In court documents filed Wednesday and obtained by NBC News, Morrissey said the grounds for dismissing Baldwin’s case in July were irrelevant.

NBC News has reached out to Baldwin’s legal team for comment.

Baldwin was on trial earlier this summer in the death of cinematographer Halyna Hutchins, who was fatally shot on the “Rust” movie set in 2021.

Baldwin, who was holding the gun that fired the deadly live round of ammunition, was charged with one count of involuntary manslaughter.

Baldwin has repeatedly denied pulling the trigger. The film’s armorer, Hannah Gutierrez-Reed, was also charged with involuntary manslaughter and found guilty last spring.

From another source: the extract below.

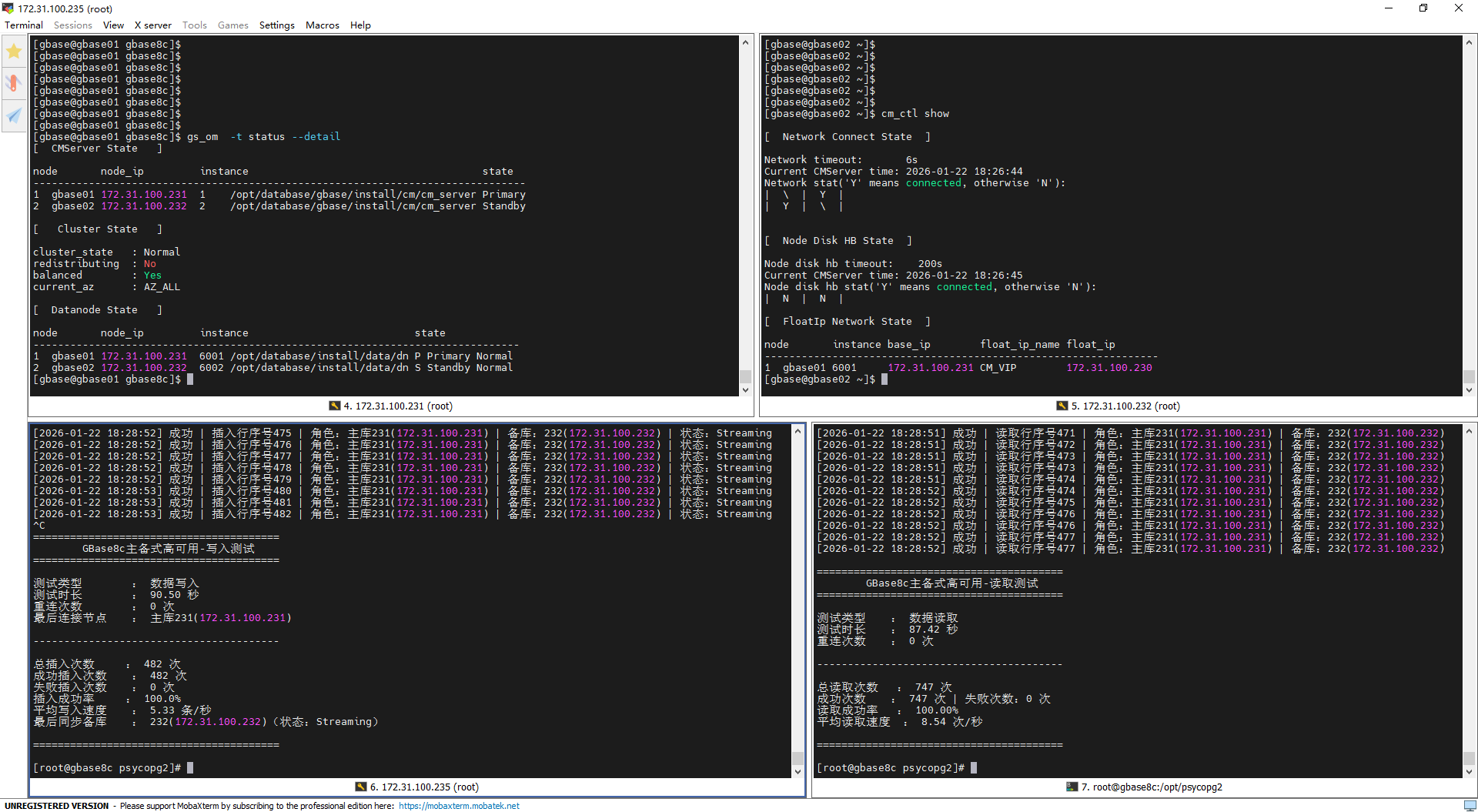Image resolution: width=1478 pixels, height=812 pixels.
Task: Open the View menu
Action: pyautogui.click(x=113, y=25)
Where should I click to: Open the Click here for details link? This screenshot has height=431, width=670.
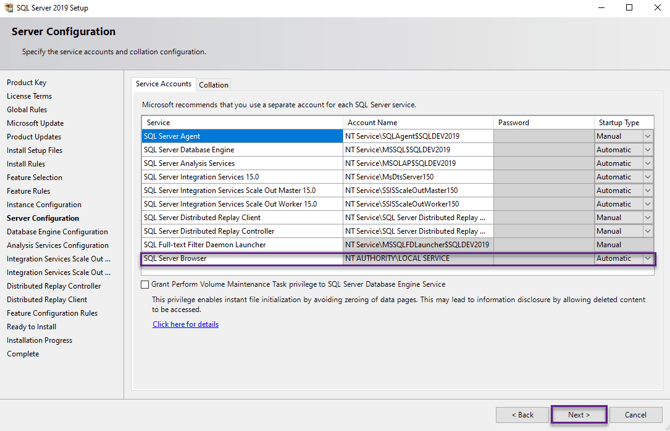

She’s serving an 18-month prison sentence that is under appeal.

In a shocking twist at Baldwin’s trial, Judge Mary Marlowe Sommer determined that evidence had been suppressed by the prosecution, and she dismissed the trial on its third day.

“There is no way for the court to right this wrong,” Sommer said at the time. “The sanction of dismissal is the only warranted remedy.”

Her decision centered on live ammunition that had been turned over to the New Mexico sheriff’s office during Reed’s trial by Troy Teske, a friend of Reed’s stepfather.

During the trial, it was revealed that authorities, with Morrissey’s permission, filed the ammunition under a different case number and failed to notify Baldwin’s attorneys.

Morrissey tried to reassure the judge that there had been no malfeasance by the prosecution and even called herself as a witness. But it was too late, and co-prosecutor Erlinda O. Johnson resigned.

Sommer dismissed the charge against Baldwin with prejudice, meaning the involuntary manslaughter case against the actor cannot be filed again.

But in Morrissey’s latest court filing, she states that the mishandling of the live ammunition was not a “cover-up.”

“Nothing about the details of how the live rounds were introduced to the set is relevant or material to the charges against Mr. Baldwin,” Morrissey wrote in the court document.

“Human beings make mistakes — it does not mean they are lying or that they intentionally buried evidence as claimed by the defense.”

At the time of the dismissal, Johnson said outside the courthouse that she did not believe the live ammunition was intentionally suppressed.